What not to say to a wheelchair user.

Today was the first day I have been able to visit the shops in the town where I live for five months.  I spend most of my energy photographing the countryside and there’s none spare for visiting towns and travelling.

Severe illness make it hard for me to sit up for any length of time so visiting even a supermarket is an exciting treat nowadays. (I Know). I do all my shopping online, but sometimes it’s just nice to buy something in person, and as access is poor where I live, supermarkets are an easy choice to visit.

Today I turned the corner into the high street, and a man stood still pointed at me and made a joke. I felt an anger and mys response was to drive right up to him and say ‘Fuck off’ in a very loud voice. I was so angry. I’d waited five months to see a town that I used to be part of and that was the response I received. He carried on laughing, and then he realised I wasn’t joking. I drove on and I felt upset and angry. So, I look different because I’m in a wheelchair, truth is I’ve always looked different, but since about 16 when leaving school the comments stopped. Two years into being a wheelchair user they’ve started again.

And a part of me can’t believe it. It’s 2015 nearly 2016, why is pointing at people and making jokes to complete strangers funny or even acceptable ? To give you an idea, I receive this kind of comment about twice a week on average in the summer, much less in winter. It can be daily.


Today I felt like driving my wheelchair down to the weir and screaming into the White water, screaming away all my anger, my frustration, my physical exhaustion and pain. I imagine anger exiting from me in a black vapour, clouding the streets, evenloping people.


In truth, when you become a wheelchair user you become a non person, an object of pity or someone who’s unbelievably inspirational for just going outside the front door.

I know people who won’t go out in a chair, it’s just too much. I have empathy with that, but I’m not staying inside for the foreseeable future, bugger that ! To me it’s like accepting defeat, not from my illness, but from a society that treats us as mascots, cheering us on in one instant and then denying us access to public buildings the next.

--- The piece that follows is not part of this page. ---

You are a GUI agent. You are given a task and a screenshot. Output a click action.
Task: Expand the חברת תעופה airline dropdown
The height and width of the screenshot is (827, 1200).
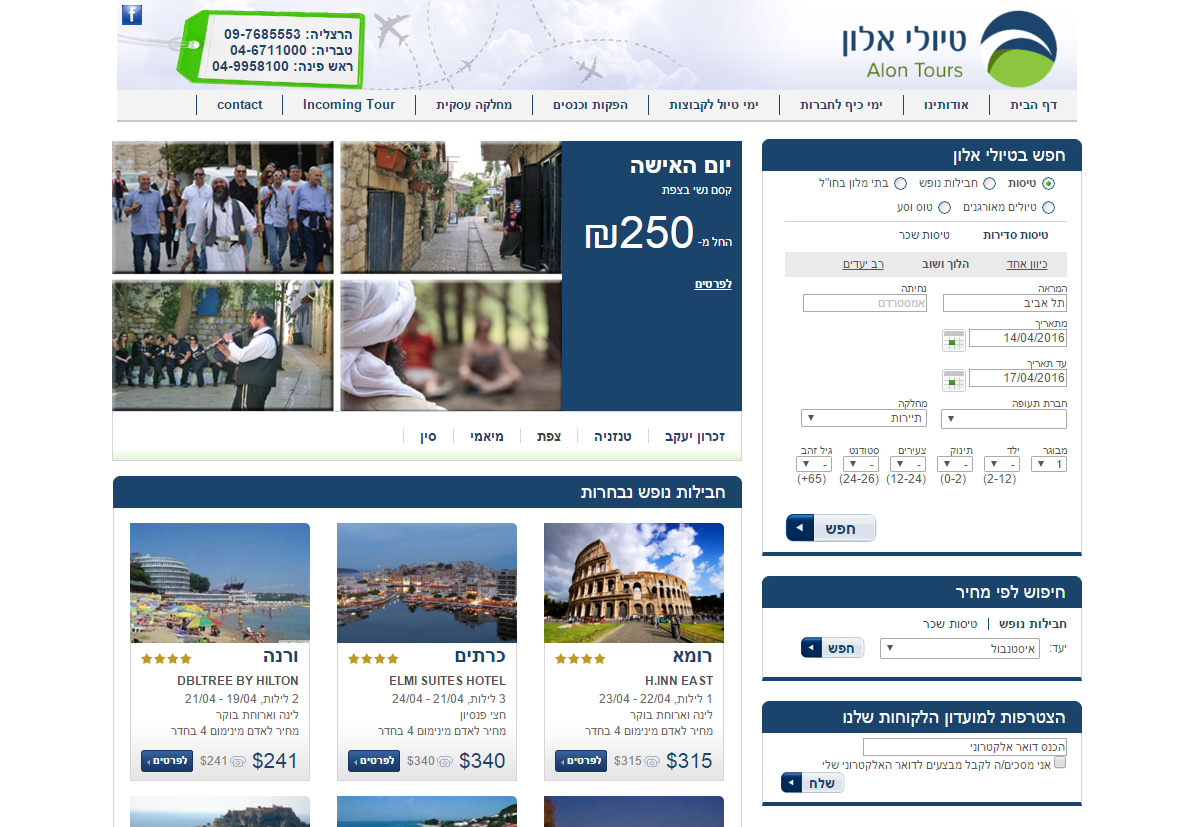pos(1005,419)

The truth is, disability, illness, can happen to anyone. I never dreamed I’d be in a wheelchair, I used to walk for a living, teaching people photography ! For god’s sake? How can this have happened to me?

After I became ill I didn’t know what to do on my social networks, to tell people. I had no idea how permanent my illness would be. I read a survey where 85% of people didn’t know a single disabled person, And that stuck in my mind. If I could change just one person’s perception of disability  or illness or both then I have made a difference.

Next time you think about making a jokey comment, to a wheelchair user, imagine what you would want, to go out unimpeded by people or to have people standing in front of your chair, blocking your way and making silly comments. Imagine if the person was your child, your sibling, your friend.

I’ve  read blogs about invisible disabilities and I agree society is just as ignorant about them as it is about visible ones. But ironically, I would love to be invisible, to have no one look at me, and then look away, I’d love to be able to have an afternoon out without one comment, gesture or stare. I remember sobbing this summer as a close friend told me the comments were never going to stop, please, please  just make them stop. Make this stop. Make me well.

He was right they aren’t going to, and I go out the door each day knowing that, and knowing I’m visibly different. And yet I still go.

And guess what ? I still will. I wrote on Twitter recently I didn’t know what was worse the illness that means I can’t walk or sit up or people’s attitude towards us.

I now know it’s the illness. Most days I simply ignore people, comments, stares, theatrically throwing themselves out the way of the wheelchair. Today, I couldn’t.